Given that academic free speech fracases are now a cable news staple, Card soon found himself on Fox News with Laura Ingraham, during a semi-regular segment called “Defending the First.”
“This is really about ideas, not specific institutions or individuals, but the ideas of free speech and reason versus some dangerous, irrational myths that have swept the campuses around the country,” he said. “I don’t know whether I was really fired or I quit. You might say that the university and I reached a mutual agreement that the values and the beliefs of the university are no longer the values --”

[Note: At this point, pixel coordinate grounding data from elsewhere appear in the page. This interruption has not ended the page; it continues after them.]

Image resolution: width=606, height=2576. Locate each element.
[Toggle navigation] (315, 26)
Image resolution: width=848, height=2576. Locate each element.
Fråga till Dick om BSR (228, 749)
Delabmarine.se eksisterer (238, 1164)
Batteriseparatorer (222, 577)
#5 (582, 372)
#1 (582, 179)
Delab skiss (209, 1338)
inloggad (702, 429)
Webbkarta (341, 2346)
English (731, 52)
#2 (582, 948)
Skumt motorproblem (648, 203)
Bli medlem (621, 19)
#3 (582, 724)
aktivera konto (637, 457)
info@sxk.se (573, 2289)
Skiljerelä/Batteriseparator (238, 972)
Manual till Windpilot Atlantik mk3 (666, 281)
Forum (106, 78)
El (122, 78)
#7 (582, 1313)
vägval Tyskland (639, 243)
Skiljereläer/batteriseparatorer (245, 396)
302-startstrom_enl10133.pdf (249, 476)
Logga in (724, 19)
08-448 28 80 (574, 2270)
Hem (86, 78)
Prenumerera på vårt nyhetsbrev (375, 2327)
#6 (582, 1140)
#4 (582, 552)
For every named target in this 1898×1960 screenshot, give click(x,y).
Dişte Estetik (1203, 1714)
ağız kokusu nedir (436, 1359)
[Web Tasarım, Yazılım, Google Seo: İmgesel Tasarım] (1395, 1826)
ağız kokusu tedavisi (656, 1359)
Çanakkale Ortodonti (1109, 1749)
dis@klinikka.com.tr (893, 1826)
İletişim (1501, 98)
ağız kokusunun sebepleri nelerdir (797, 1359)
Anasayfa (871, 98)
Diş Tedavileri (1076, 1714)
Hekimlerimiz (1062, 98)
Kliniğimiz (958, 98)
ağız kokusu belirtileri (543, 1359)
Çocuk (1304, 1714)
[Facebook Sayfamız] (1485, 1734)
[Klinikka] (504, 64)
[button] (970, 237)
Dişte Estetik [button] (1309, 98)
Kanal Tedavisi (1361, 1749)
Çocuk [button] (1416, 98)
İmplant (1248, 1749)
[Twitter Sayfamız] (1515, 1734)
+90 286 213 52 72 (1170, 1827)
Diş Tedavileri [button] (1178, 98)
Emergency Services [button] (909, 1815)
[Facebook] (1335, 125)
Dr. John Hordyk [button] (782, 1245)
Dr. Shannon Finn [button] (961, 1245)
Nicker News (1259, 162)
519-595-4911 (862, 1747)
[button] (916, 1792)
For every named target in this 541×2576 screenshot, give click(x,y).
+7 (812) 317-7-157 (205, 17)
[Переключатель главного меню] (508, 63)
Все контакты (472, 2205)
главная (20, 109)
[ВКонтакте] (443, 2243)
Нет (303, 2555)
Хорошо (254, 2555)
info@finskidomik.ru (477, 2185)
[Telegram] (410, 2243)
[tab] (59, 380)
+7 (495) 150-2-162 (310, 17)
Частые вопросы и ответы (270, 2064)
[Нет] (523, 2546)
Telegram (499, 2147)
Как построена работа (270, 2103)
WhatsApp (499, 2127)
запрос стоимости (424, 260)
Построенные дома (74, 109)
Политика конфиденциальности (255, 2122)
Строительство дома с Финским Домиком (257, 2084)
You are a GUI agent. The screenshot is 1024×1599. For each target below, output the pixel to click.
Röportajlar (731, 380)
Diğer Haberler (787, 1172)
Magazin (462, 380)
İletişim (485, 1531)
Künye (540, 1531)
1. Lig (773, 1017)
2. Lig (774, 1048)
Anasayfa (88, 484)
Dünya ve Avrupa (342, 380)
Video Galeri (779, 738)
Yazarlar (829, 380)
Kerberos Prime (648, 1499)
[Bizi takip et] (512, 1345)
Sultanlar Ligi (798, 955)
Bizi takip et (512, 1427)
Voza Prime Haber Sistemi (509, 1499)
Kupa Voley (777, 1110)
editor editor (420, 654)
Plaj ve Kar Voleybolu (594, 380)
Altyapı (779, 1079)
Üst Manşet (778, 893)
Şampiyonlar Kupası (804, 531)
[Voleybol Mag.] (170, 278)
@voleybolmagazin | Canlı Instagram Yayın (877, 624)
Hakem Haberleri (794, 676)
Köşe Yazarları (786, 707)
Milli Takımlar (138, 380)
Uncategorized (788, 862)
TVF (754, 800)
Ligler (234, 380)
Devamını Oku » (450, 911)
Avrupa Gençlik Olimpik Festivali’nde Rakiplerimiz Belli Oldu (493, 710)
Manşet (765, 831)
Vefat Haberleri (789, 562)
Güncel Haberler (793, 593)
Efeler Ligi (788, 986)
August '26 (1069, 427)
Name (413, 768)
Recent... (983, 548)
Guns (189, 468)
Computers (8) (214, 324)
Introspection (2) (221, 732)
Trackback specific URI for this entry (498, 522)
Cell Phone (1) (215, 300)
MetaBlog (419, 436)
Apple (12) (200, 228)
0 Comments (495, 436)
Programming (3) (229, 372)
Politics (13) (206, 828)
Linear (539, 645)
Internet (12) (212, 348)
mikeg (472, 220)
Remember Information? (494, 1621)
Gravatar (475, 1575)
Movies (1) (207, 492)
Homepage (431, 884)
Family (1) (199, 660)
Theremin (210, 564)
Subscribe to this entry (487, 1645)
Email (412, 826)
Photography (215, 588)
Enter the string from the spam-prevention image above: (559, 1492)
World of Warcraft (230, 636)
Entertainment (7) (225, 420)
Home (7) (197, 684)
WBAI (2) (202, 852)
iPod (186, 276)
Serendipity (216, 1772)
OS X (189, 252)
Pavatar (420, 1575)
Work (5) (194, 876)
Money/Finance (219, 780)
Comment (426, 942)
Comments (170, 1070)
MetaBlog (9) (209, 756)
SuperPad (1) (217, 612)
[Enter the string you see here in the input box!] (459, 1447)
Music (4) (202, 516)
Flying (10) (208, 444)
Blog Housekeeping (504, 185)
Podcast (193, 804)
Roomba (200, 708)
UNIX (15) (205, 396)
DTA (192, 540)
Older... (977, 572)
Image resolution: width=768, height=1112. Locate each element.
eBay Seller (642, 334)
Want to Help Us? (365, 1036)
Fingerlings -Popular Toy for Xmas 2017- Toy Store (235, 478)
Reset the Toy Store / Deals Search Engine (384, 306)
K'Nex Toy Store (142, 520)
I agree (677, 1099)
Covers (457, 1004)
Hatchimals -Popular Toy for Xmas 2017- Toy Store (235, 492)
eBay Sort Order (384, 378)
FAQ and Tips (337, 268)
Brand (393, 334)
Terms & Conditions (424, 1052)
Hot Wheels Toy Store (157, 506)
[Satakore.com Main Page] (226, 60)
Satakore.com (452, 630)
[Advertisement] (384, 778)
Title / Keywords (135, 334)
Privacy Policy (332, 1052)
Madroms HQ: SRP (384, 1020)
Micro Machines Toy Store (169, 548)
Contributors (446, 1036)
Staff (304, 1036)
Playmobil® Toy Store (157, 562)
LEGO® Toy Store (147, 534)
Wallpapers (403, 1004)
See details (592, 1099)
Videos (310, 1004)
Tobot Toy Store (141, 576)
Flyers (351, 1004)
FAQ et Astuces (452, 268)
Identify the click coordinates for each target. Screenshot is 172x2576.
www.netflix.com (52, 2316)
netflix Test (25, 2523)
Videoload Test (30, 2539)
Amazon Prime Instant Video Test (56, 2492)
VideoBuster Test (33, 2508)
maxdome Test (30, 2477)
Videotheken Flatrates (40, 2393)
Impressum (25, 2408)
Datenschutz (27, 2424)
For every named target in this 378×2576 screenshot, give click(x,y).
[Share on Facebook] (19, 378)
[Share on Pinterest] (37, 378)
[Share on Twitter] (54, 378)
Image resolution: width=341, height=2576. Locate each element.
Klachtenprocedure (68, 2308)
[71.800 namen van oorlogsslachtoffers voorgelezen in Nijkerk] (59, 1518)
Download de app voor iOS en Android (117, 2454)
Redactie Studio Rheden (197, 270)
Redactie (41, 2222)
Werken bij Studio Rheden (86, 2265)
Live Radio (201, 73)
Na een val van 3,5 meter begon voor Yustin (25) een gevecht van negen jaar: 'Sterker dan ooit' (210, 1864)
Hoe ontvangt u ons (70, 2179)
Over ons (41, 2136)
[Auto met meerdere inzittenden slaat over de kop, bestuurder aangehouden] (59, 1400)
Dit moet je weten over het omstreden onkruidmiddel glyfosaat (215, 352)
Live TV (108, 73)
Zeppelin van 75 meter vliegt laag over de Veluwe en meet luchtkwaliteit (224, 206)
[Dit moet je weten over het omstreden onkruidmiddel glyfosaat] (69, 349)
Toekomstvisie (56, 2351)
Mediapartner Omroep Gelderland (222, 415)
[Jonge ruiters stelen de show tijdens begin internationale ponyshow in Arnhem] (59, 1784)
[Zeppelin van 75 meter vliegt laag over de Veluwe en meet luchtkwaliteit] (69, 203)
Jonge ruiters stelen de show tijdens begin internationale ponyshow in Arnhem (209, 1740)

Ingraham interrupted Card repeatedly, eventually saying, “Don’t be obtuse. You were fired because you wrote that email saying, ‘I’m concerned because we’re coddling students. Coddling and trying to protect them from all these offensive ideas is not going to help anyone, it’s not going to advance the cause of learning.’ And that’s the thing that they ultimately said, ‘Yeah you’re right, we don’t want someone like you at our university.’”
Card shared with Inside Higher Ed what he said was the full text of the College of Engineering and Computer Science's response to him. It says, in part, "Yes, I do consider your position to disqualify you from further service teaching our students. Your views do not align with the values of the college," and, "Kindly stop referring to yourself as an adjunct associate professor."
The Foundation for Individual Rights in Education last week called on Syracuse to drop its investigations against the students involved in the skit on the grounds that they were exercising their right to free speech. FIRE’s letter also criticized Syracuse’s actions toward Card.
Robert Shibley, executive director of FIRE, said Monday that the organization stands by its analysis of the case, even if Card wasn’t an active member of the faculty.
“If this is what caused Syracuse to pull the plug on the relationship,” Shibley said, “we have a problem with that.”
Card said that he's currently filling in for a professor at the State University of New York College of Environmental Science and Forestry, which shares a campus with Syracuse, but that his students have thus far been supportive of his position.
"Without respecting free speech, there is no clash of ideas and no real education," he said.